The open source MonkeyOCR is an end-to-end Optical Character Recognition system based on deep learning techniques. Software Developers working on apps that scan documents, IDs, receipts, or license plates can plug MonkeyOCR directly into their backend pipeline. With its modular design, you can use just the detection model or combine it with recognition to extract structured text from images. Here is a simple example that demonstrates how to extract text from a receipt image using Python API.

How to Extract Text from a Receipt Image via Python API?

from monkey_ocr.ocr_predict import OCRPredictor

ocr = OCRPredictor(det_model_path="weights/dbnet.pth", rec_model_path="weights/crnn.pth")
results = ocr.predict("receipt.jpg")

for line in results:
    print(line['text'])

Custom OCR Pipelines for Specific Use Cases

One of the biggest strengths of open source MonkeyOCR library is its modular architecture. Software developers can mix and match components such as detection, recognition, and classification models based on their application requirements. For example, a document scanning app can use a lightweight model like DBNet for detection and CRNN for recognition, optimizing both speed and accuracy.

Custom OCR Pipelines via Python API?

from monkey_ocr.ocr_predict import OCRPredictor

ocr = OCRPredictor(
    det_model_path="weights/dbnet.pth",
    rec_model_path="weights/crnn.pth"
)

results = ocr.predict("form_image.jpg")
for item in results:
    print(item["text"], item["box"])

Integration with Business Software

The open source MonkeyOCR library can also be plugged into enterprise document workflows, such as automating data entry in ERP or CRM systems.
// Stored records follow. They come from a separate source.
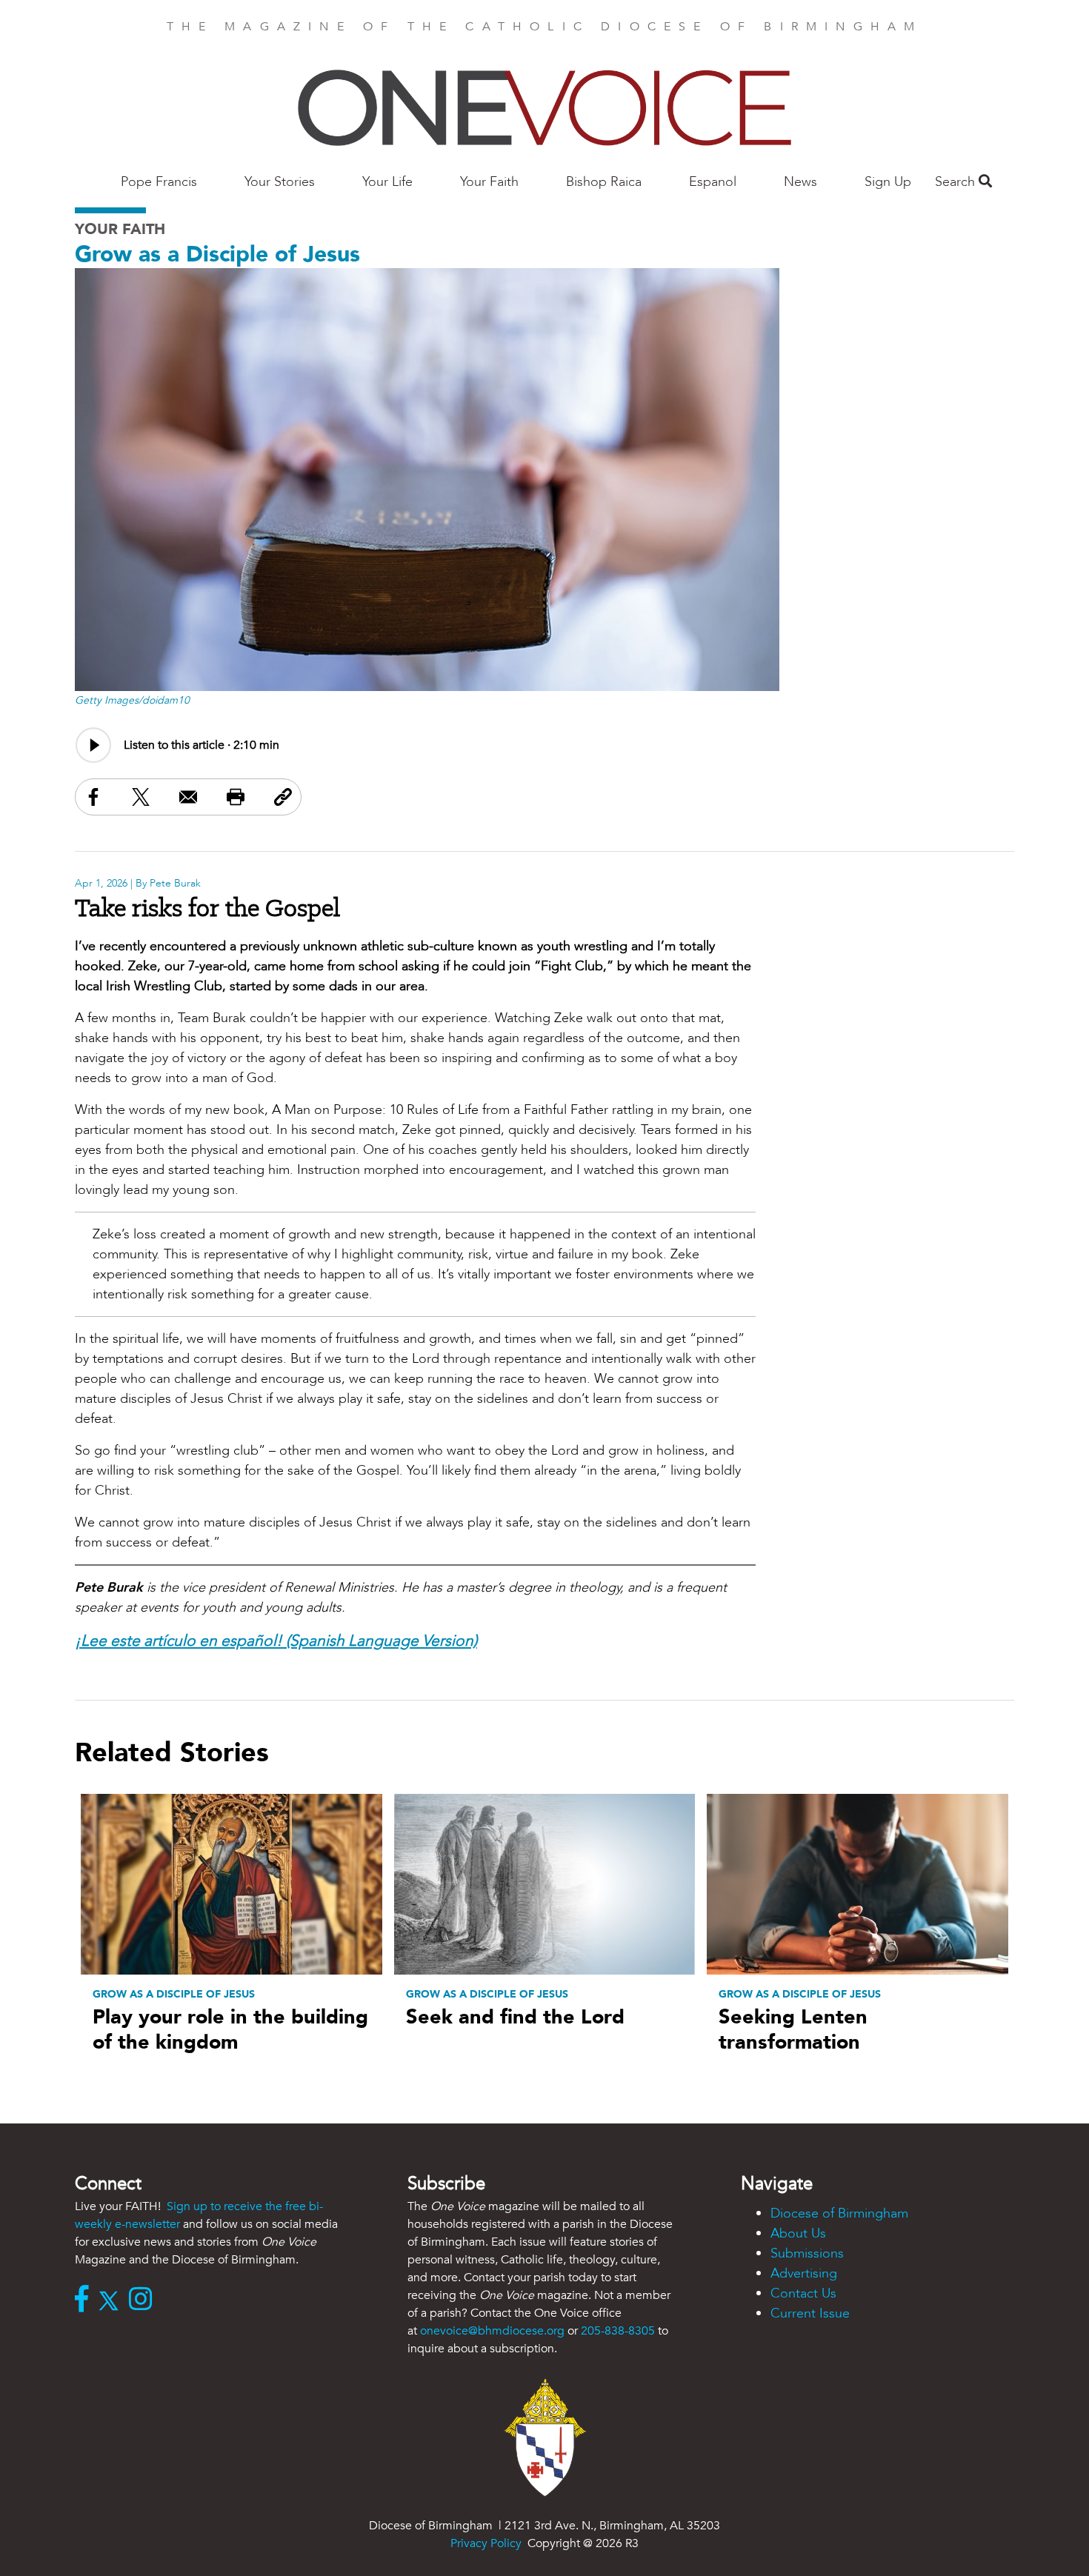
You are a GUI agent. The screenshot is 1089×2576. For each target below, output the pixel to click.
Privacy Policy (486, 2543)
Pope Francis (159, 182)
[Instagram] (144, 2300)
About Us (798, 2233)
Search (957, 182)
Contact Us (803, 2293)
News (800, 182)
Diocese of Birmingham (839, 2213)
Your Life (387, 182)
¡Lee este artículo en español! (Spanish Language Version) (276, 1641)
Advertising (803, 2273)
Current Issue (810, 2313)
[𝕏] (112, 2300)
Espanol (712, 182)
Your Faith (489, 182)
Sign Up (888, 182)
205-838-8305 (618, 2331)
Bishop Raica (604, 182)
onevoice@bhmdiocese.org (492, 2331)
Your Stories (279, 182)
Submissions (807, 2253)
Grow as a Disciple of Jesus (217, 254)
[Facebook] (85, 2300)
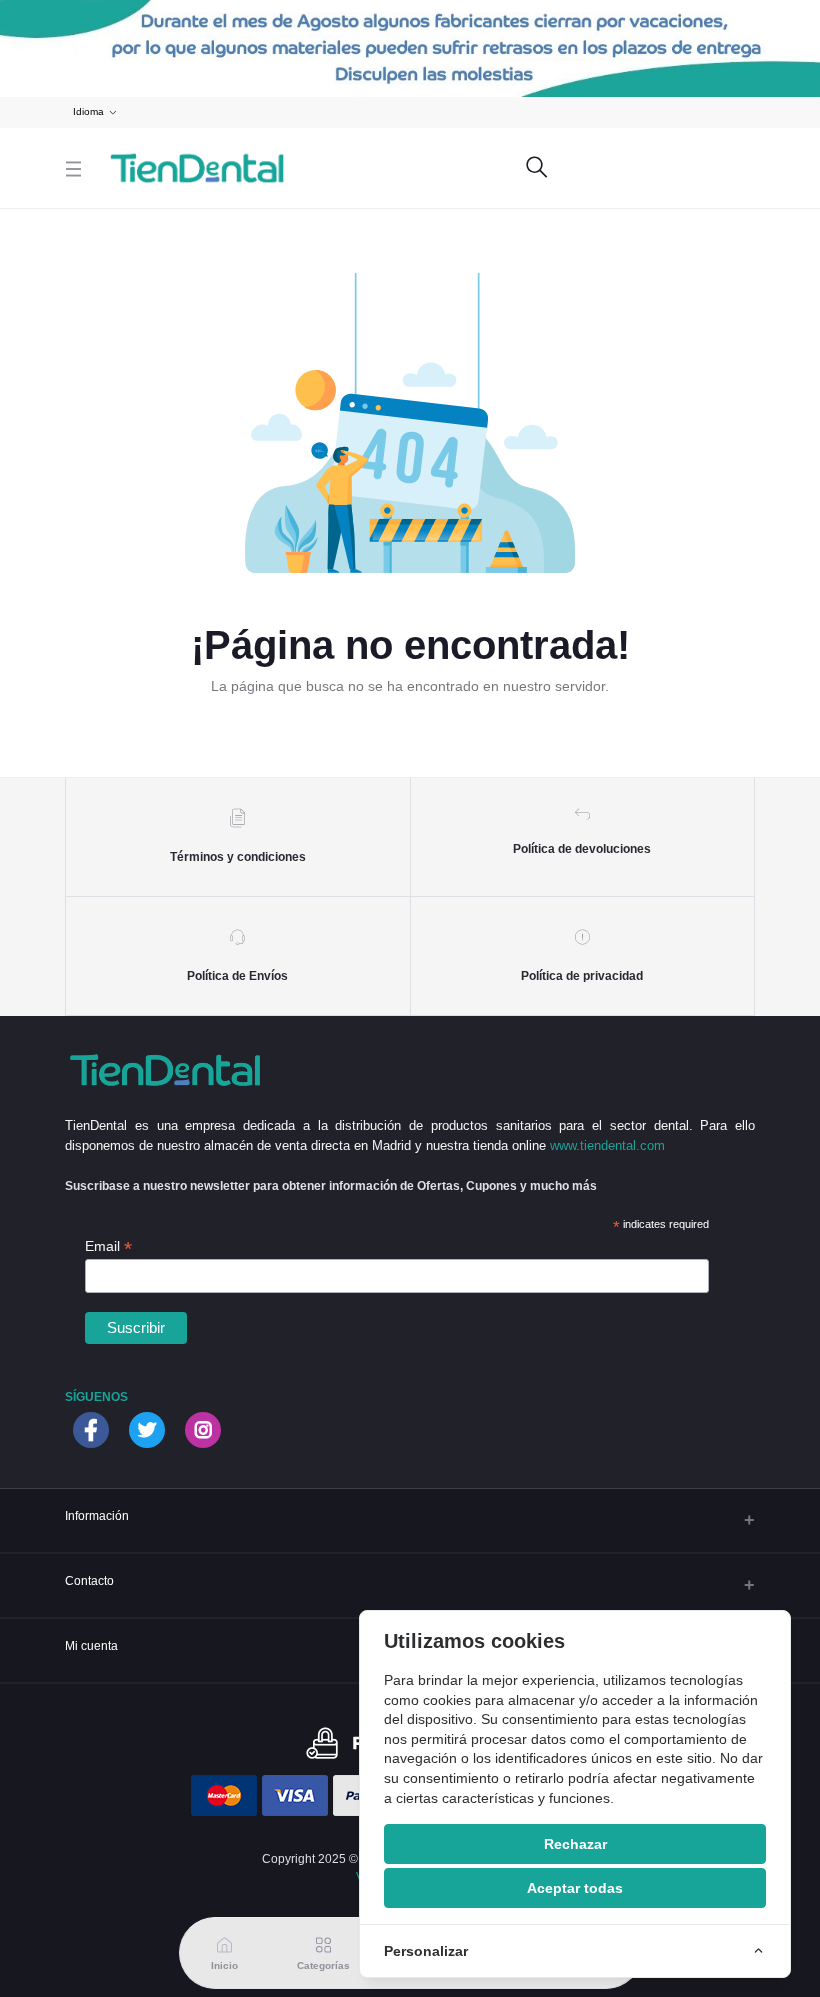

Software developers can run MonkeyOCR in the background to scan scanned PDFs or image-based documents uploaded by users, automatically extracting structured information. By configuring MonkeyOCR with a config.yaml, teams can maintain consistency across different deployments.

Build Automated Form Readers

By combining MonkeyOCR’s text detection with positional data (bounding boxes), developers can design intelligent form readers that locate fields (e.g., “Name”, “Date”, “Amount”) and extract associated data. This is ideal for tax documents, medical forms, or surveys.